• [Material for the task]
________________________________________

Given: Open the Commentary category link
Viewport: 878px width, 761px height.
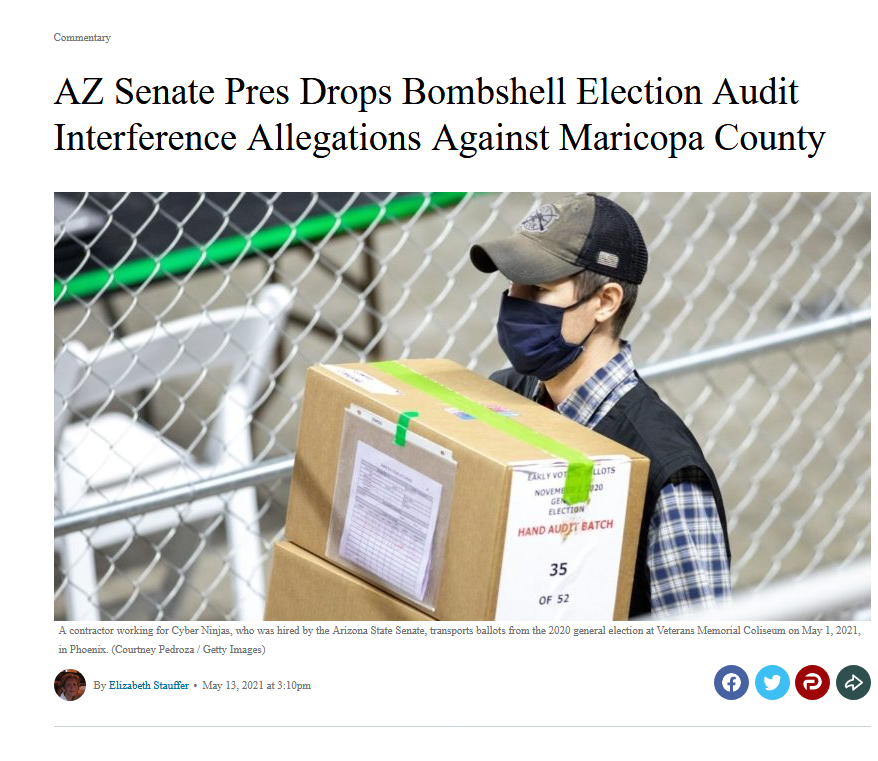Looking at the screenshot, I should [x=82, y=38].
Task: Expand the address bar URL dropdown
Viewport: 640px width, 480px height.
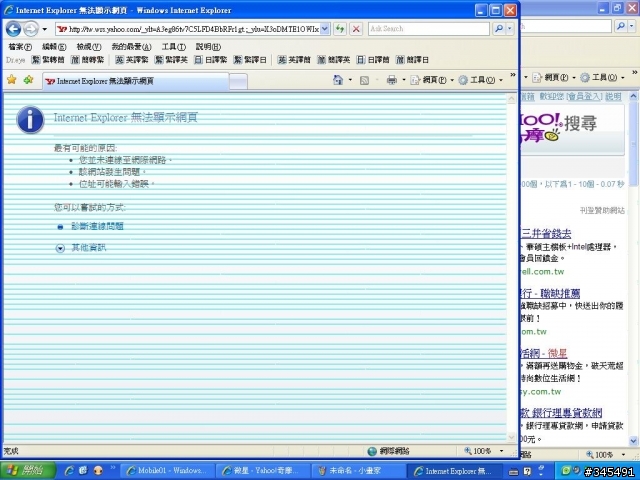Action: pos(325,29)
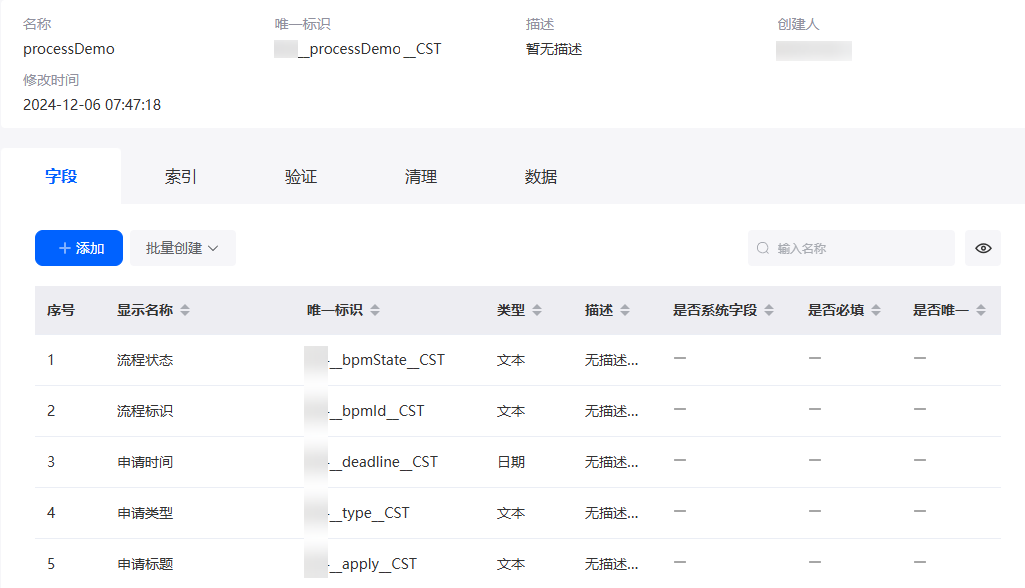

________________________________________

• [Exercise]
The copy must start at the line containing "Task: Expand the address bar URL dropdown" and end at the last line of the data, matching each line exactly. It must hold no pictures.

• [Response to the task]
Task: Expand the address bar URL dropdown
Viewport: 640px width, 480px height.
Action: pos(325,29)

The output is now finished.